Und hier ist meine Kritik: Die Technik ist super und großartig und auch logisch zu nutzen, weiterzuentwickeln. Aber: Das gehört als Forschung finanziert und nicht so. Dass es sich so finanzieren muss liegt einzig und allein daran, dass Politik da heute einfach völlig versagt. Sorry, aber Politik tritt letztlich nur noch als Konsument auf, indem sie Schulen mit Tabletts zuschüttet, aber sie gestaltet nicht. Wenn Konsum Fortschritt finanzieren soll, dann ist die Folge massiver Ressourcenverbrauch, der dann wiederum den Fortschritt anfeuert um noch mehr Ressourcen zu verbrauchen etc.pp., und nebenbei fast schon als "Abwärme" profitiert dann die Wissenschaft.
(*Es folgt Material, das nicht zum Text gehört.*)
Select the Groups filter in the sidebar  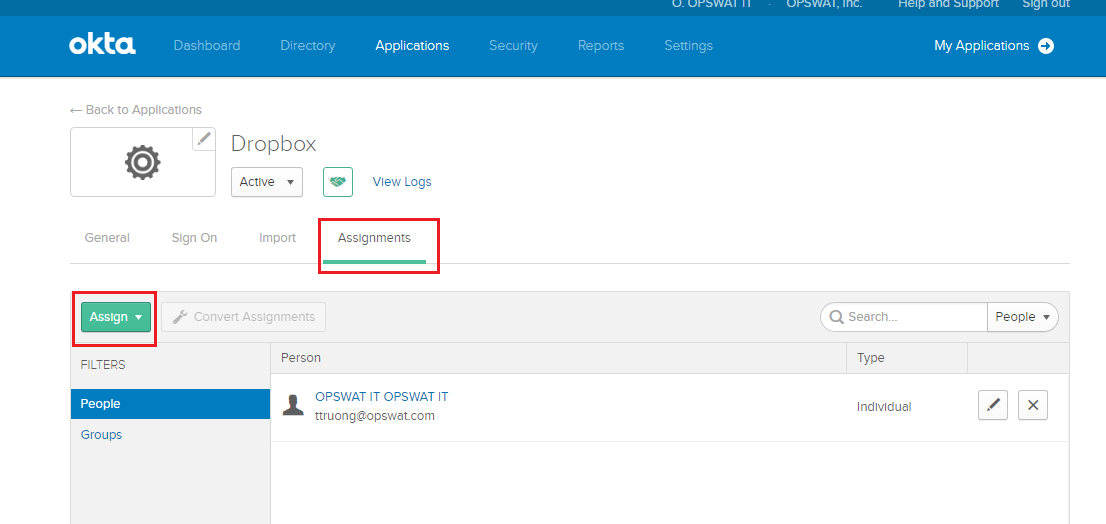pyautogui.click(x=101, y=435)
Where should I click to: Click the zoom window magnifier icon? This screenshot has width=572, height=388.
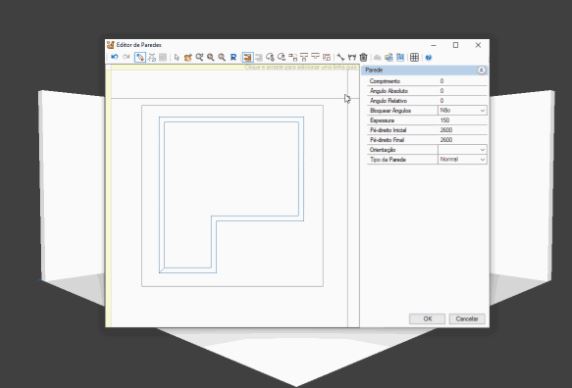[x=199, y=57]
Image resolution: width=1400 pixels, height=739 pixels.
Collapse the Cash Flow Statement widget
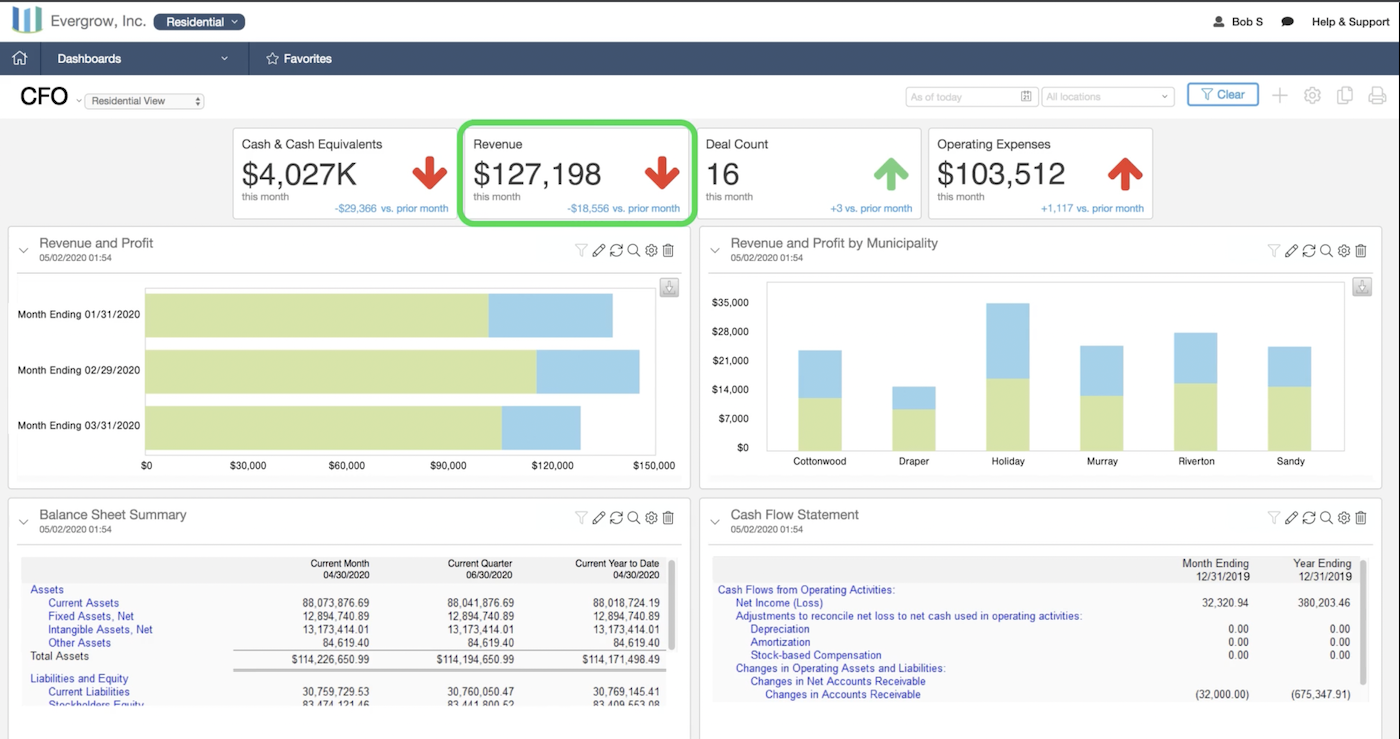(714, 520)
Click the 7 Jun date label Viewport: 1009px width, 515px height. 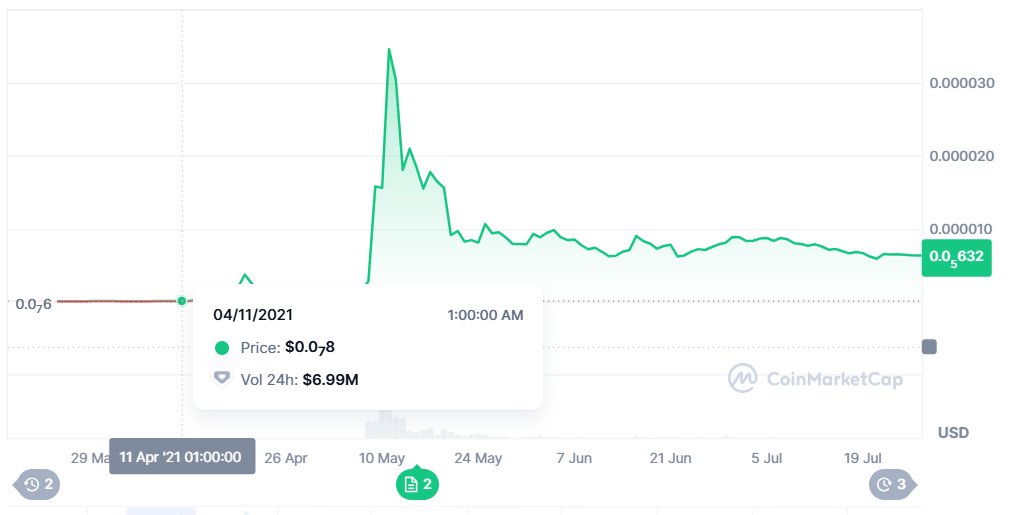tap(574, 458)
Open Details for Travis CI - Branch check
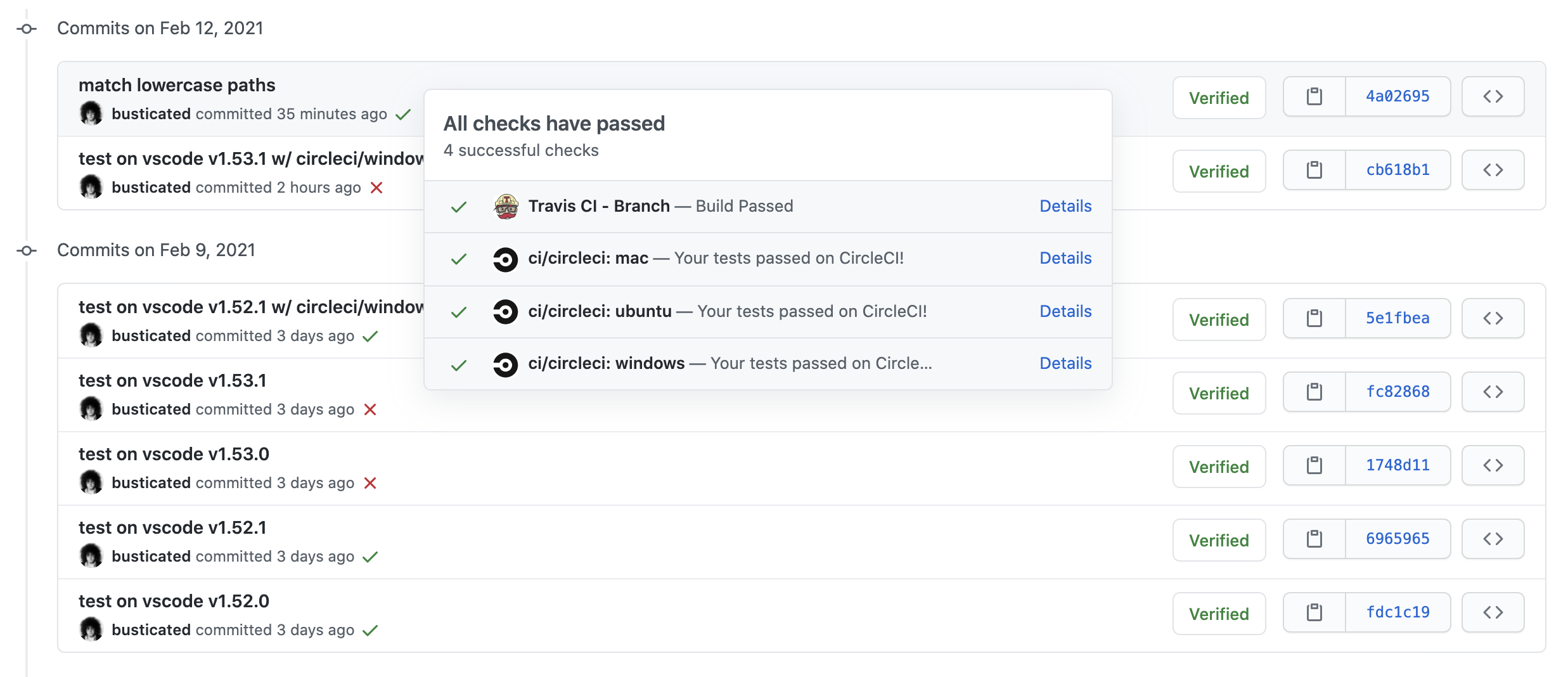The width and height of the screenshot is (1568, 677). pyautogui.click(x=1065, y=206)
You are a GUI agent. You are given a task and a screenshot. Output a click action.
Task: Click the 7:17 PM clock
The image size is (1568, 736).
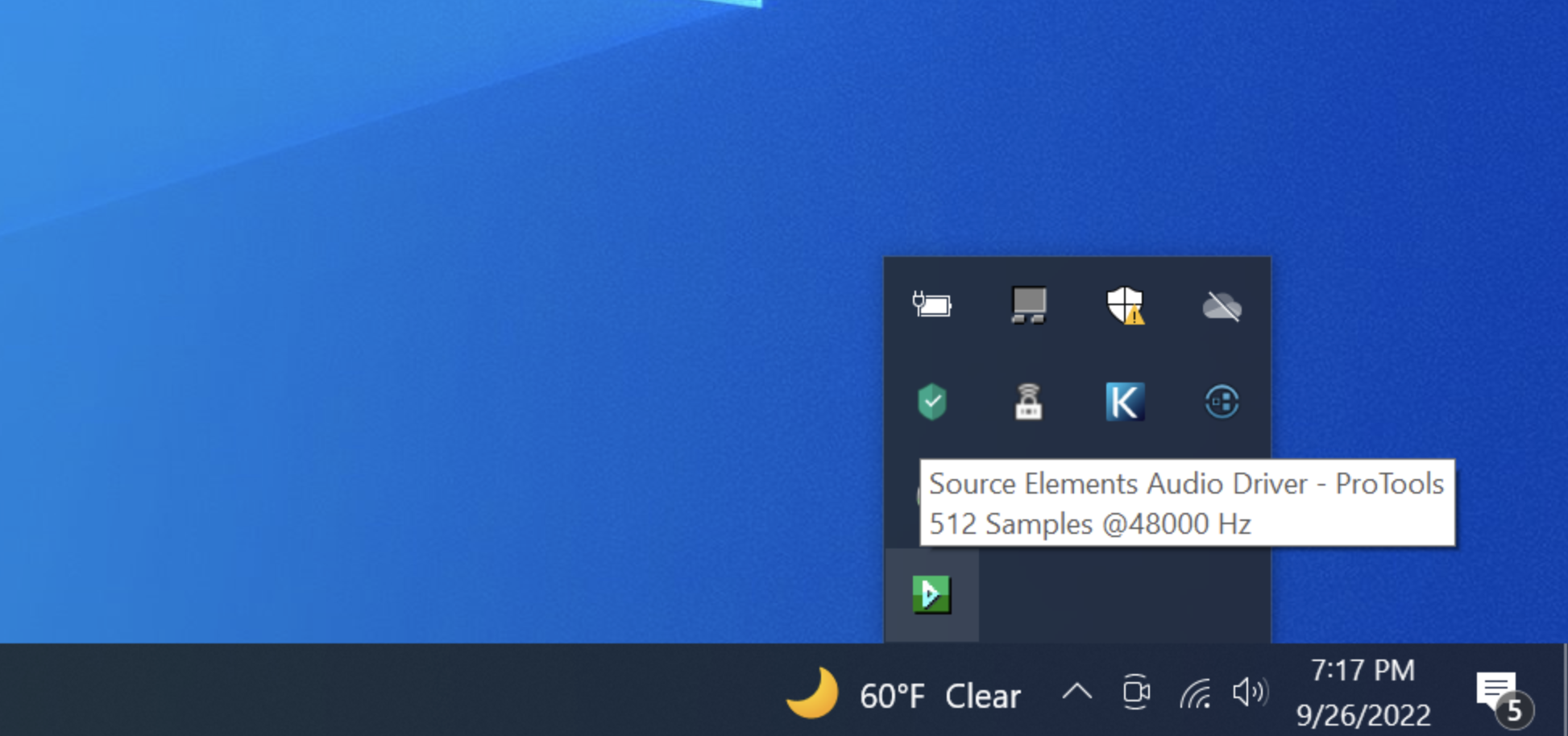point(1363,670)
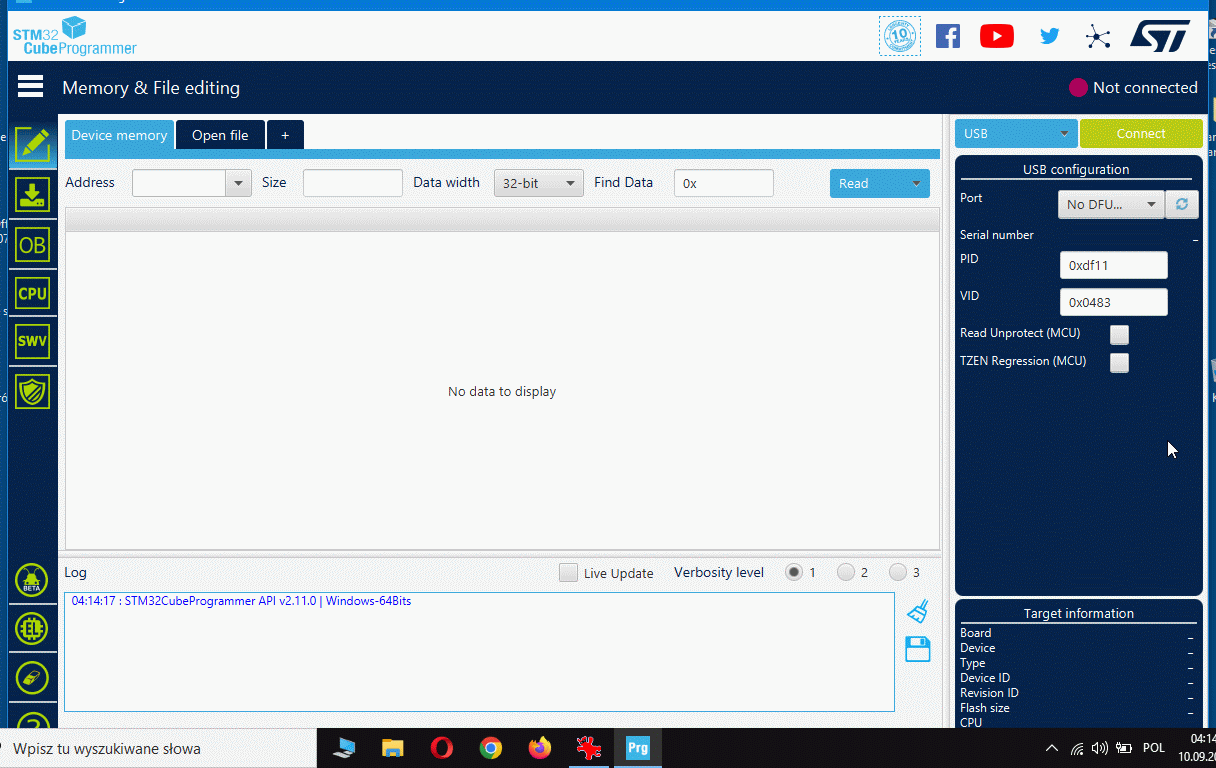Click the blue Read button
1216x768 pixels.
point(866,183)
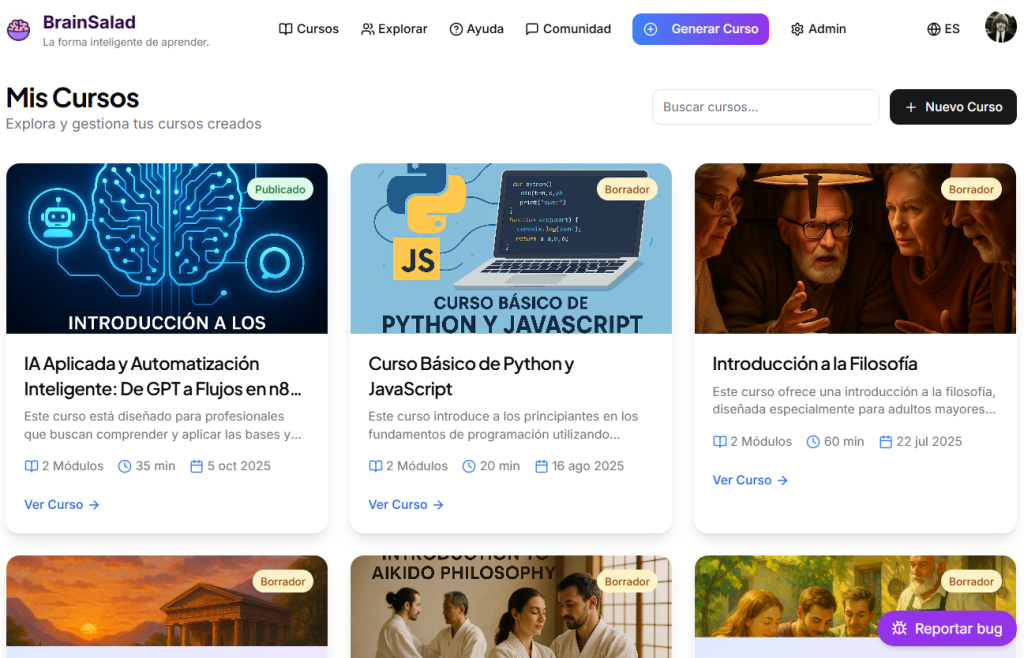This screenshot has height=658, width=1024.
Task: Open Ver Curso for Introducción a la Filosofía
Action: 750,480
Das ist eben nicht nachhaltig, auch wenn es den Fortschritt antreibt.
ascer schrieb:
Trotzdem darf man auch hier nicht vergessen: ein Teil auch jenen Geldes wird z.B. bei Unternehmen, Forschungseinrichtungen, ... kleben bleiben und mit etwas Glück als Nebenprodukt etwas hervorbringen, welches tatsächlichen Wandel ermöglicht.
Ja wie gesagt als Beiwerk. Und das sieht dann eben auch keiner, was wiederum den Mentalitätswandel nicht hin zur Technologie, sondern weg von der Technologie befördert, weil nicht der technologische Fortschritt sondern der Konsomblödsinn wahrgenommen wird.
Das wenige, was für die eingesetzten Ressourcen dann sozusagen an Fortschritt hängen bleibt, geht auch noch unter, kann möglicherweise gar nicht oder nur äußerst ineffektiv genutzt werden.